*SCHRIFTLICHE AUFGABE A*: Prüfe am Text zum SOS-Kinderdorf Karlino, ob die folgenden Aussagen zutreffen. Antworte je Aussage mit Ja oder Nein und zitiere wörtlich die entscheidenden Worte des Textes: (i) Das Kinderdorf wurde 2005 eröffnet. (ii) Karlino liegt etwa 50 km von der Ostsee entfernt. (iii) Die Gegend ist überwiegend industriell geprägt.

*AUSGEWÄHLTER TEXT*:
========================================================================

SOS-Kinderdorf Karlino
Das SOS-Kinderdorf Karlino wurde 2005 als viertes polnisches Kinderdorf für die Unterstützung notleidender Kinder eröffnet. Seither sind unsere Angebote weiter ausgebaut und an die veränderte soziale und wirtschaftliche Situation in Polen angepasst worden, die zu einer steigenden Zahl von Kindern ohne elterliche Fürsorge geführt hat.
Zunehmende soziale Ungleichheit
Karlino liegt im Nordwesten Polens etwa 30 km von der Ostsee entfernt und hat circa 9400 Einwohner. Die Region wurde von den politischen, wirtschaftlichen und sozialen Veränderungen der 1990er Jahre schwer in Mitleidenschaft gezogen. Die Arbeitslosenrate stieg, zahlreiche Menschen gerieten in Armut. Die Gegend ist überwiegend landwirtschaftlich geprägt, obwohl sich auch einige Industriezweige angesiedelt haben. Im Jahr 2008 wurde die Sonderwirtschaftszone Kostrzyn-Slubice mit dem Ziel gegründet, vorteilhafte Standortbedingungen zu schaffen, die wirtschaftliche Entwicklung der Region voranzutreiben, ausländische Investoren anzulocken und neue Arbeitsplätze zu schaffen.

========================================================================

*BEREITGESTELLTE DATEN*:

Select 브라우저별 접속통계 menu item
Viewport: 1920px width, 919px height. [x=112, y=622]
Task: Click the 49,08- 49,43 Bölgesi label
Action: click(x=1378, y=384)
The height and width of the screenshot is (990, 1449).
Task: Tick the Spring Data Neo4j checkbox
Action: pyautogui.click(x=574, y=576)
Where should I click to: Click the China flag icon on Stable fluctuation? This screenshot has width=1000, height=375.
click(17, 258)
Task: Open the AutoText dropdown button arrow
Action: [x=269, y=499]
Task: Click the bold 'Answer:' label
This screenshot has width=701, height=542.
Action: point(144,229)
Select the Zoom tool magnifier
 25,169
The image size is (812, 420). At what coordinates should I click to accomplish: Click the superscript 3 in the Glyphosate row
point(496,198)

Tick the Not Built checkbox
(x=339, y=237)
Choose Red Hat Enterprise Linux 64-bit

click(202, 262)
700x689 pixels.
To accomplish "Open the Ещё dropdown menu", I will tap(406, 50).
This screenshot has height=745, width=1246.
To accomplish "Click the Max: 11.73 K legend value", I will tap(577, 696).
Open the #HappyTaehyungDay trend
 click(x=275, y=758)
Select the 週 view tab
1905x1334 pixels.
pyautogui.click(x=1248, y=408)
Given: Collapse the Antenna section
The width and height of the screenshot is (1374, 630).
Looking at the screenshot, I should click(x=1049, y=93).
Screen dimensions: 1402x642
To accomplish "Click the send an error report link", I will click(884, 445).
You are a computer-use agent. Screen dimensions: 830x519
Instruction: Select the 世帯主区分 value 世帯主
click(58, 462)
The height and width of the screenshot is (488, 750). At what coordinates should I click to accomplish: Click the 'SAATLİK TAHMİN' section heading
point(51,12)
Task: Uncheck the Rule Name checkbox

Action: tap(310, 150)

========================================================================

*SCHRIFTLICHE AUFGABE B*: Übertrage alle Zeilen der Datensätze in eine JSON-Liste von Zeichenketten mit einem Eintrag je Zeile und ohne Leerzeilen.

*RICHTIGE ANTWORT A*:
(i) Ja: „Das SOS-Kinderdorf Karlino wurde 2005 als viertes polnisches Kinderdorf für die Unterstützung notleidender Kinder eröffnet.“
(ii) Nein: „Karlino liegt im Nordwesten Polens etwa 30 km von der Ostsee entfernt“
(iii) Nein: „Die Gegend ist überwiegend landwirtschaftlich geprägt“

*RICHTIGE ANTWORT B*:
[
  "Select 브라우저별 접속통계 menu item",
  "Viewport: 1920px width, 919px height. [x=112, y=622]",
  "Task: Click the 49,08- 49,43 Bölgesi label",
  "Action: click(x=1378, y=384)",
  "The height and width of the screenshot is (990, 1449).",
  "Task: Tick the Spring Data Neo4j checkbox",
  "Action: pyautogui.click(x=574, y=576)",
  "Where should I click to: Click the China flag icon on Stable fluctuation? This screenshot has width=1000, height=375.",
  "click(17, 258)",
  "Task: Open the AutoText dropdown button arrow",
  "Action: [x=269, y=499]",
  "Task: Click the bold 'Answer:' label",
  "This screenshot has width=701, height=542.",
  "Action: point(144,229)",
  "Select the Zoom tool magnifier",
  " 25,169",
  "The image size is (812, 420). At what coordinates should I click to accomplish: Click the superscript 3 in the Glyphosate row",
  "point(496,198)",
  "Tick the Not Built checkbox",
  "(x=339, y=237)",
  "Choose Red Hat Enterprise Linux 64-bit",
  "click(202, 262)",
  "700x689 pixels.",
  "To accomplish \"Open the Ещё dropdown menu\", I will tap(406, 50).",
  "This screenshot has height=745, width=1246.",
  "To accomplish \"Click the Max: 11.73 K legend value\", I will tap(577, 696).",
  "Open the #HappyTaehyungDay trend",
  " click(x=275, y=758)",
  "Select the 週 view tab",
  "1905x1334 pixels.",
  "pyautogui.click(x=1248, y=408)",
  "Given: Collapse the Antenna section",
  "The width and height of the screenshot is (1374, 630).",
  "Looking at the screenshot, I should click(x=1049, y=93).",
  "Screen dimensions: 1402x642",
  "To accomplish \"Click the send an error report link\", I will click(884, 445).",
  "You are a computer-use agent. Screen dimensions: 830x519",
  "Instruction: Select the 世帯主区分 value 世帯主",
  "click(58, 462)",
  "The height and width of the screenshot is (488, 750). At what coordinates should I click to accomplish: Click the 'SAATLİK TAHMİN' section heading",
  "point(51,12)",
  "Task: Uncheck the Rule Name checkbox",
  "Action: tap(310, 150)"
]